Start in our home directory in our container
cd
Before we run bq, we have to set it up to communicate with Google Cloud. We will use the utility gcloud to do this. Follow the instructions given very carefully or it won't work. You will need to use your browser to call a URL and receive a token back as part of the security procedures. We should only have to do this once this semester as long as we mounted correctly.
gcloud init
Check and see the new configuration hidden directory structure:
ls -la
ls -la .config
The first time we run bq we will have to select a region and set a project.

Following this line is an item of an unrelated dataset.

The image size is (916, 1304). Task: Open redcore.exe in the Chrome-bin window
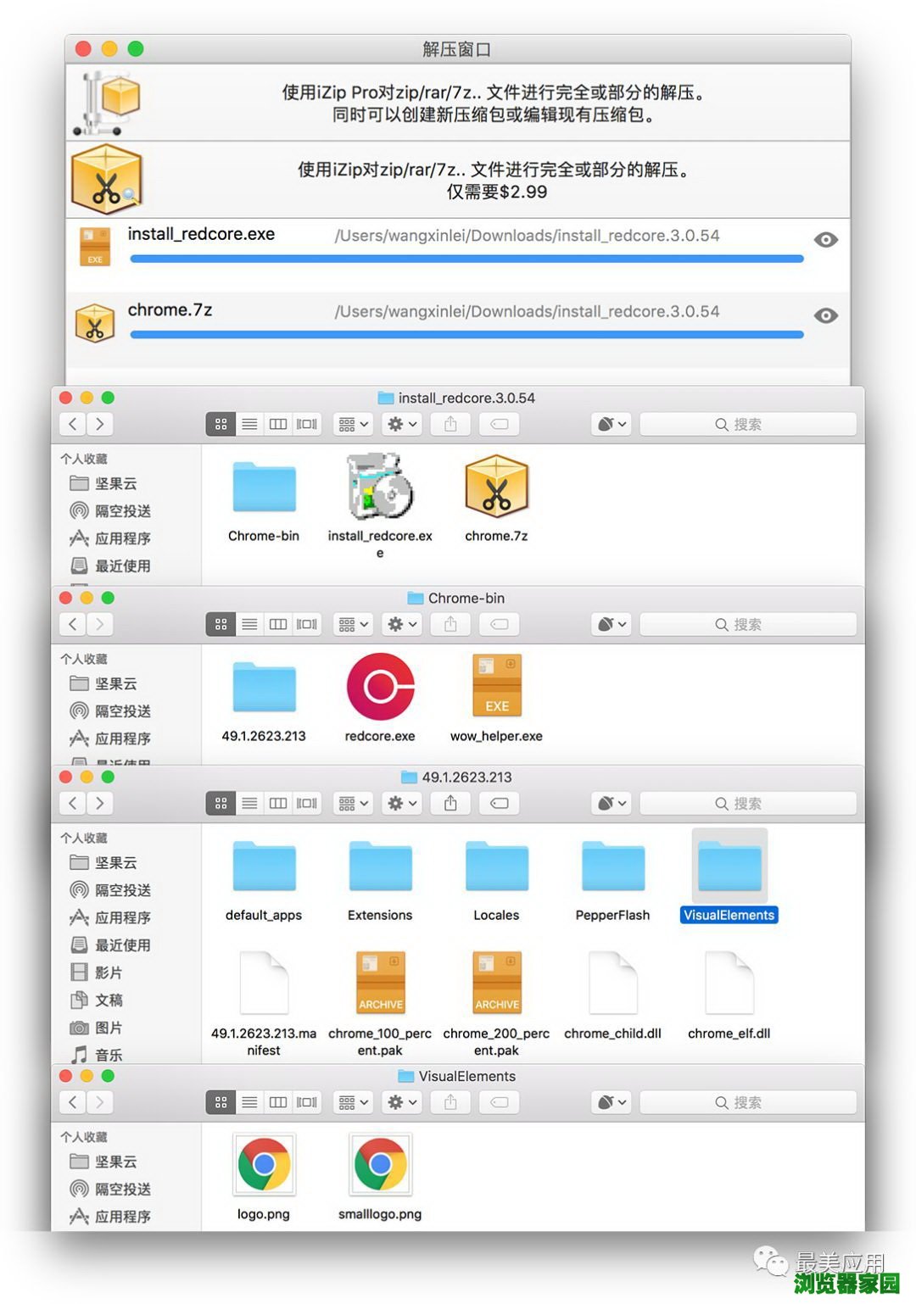pos(380,688)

Be sure and pick the right project that you have been quering from in the GUI.
bq
Now that everything is setup, we can run some queries using bq to pull data from Google BigQuery.
bq query --use_legacy_sql=false '
SELECT count(*)
FROM `bigquery-public-data.san_francisco.bikeshare_status`'
Same command on 1 line to make copy and paste easier
bq query --use_legacy_sql=false 'SELECT count(*) FROM `bigquery-public-data.san_francisco.bikeshare_status`'
107,501,619
How many stations?
bq query --use_legacy_sql=false '
SELECT count(distinct station_id)
FROM `bigquery-public-data.san_francisco.bikeshare_status`'
Same command on 1 line to make copy and paste easier
bq query --use_legacy_sql=false 'SELECT count(distinct station_id) FROM `bigquery-public-data.san_francisco.bikeshare_status`'
How long a time period do these data cover?
bq query --use_legacy_sql=false '
SELECT min(time), max(time)
FROM `bigquery-public-data.san_francisco.bikeshare_status`'
Same command on 1 line to make copy and paste easier
bq query --use_legacy_sql=false 'SELECT min(time), max(time) FROM `bigquery-public-data.san_francisco.bikeshare_status`'
2013-08-29 12:06:01.000 UTC
2016-08-31 23:58:59.000 UTC
sed and awk
sed (stream editor) and awk (pattern scanning and processing language are two utilities in linux command also used to format data
http://www.catonmat.net/blog/awk-one-liners-explained-part-one/ http://www.catonmat.net/blog/sed-one-liners-explained-part-one/
Change back into our synch_01 directory
cd synch_01
Example of a linux pipeline using awk. Check it out in explain shell to see what it does.
cat lp_data.csv | awk -F',' '{ print $2,$1 }' | sort
Example of a linux pipeline using sed. Check it out in explain shell to see what it does.
cat lp_data.csv | awk -F',' '{ print $2,$1 }' | sed 's/"//' | sort | less
Question: how is sed related to vi? which mode?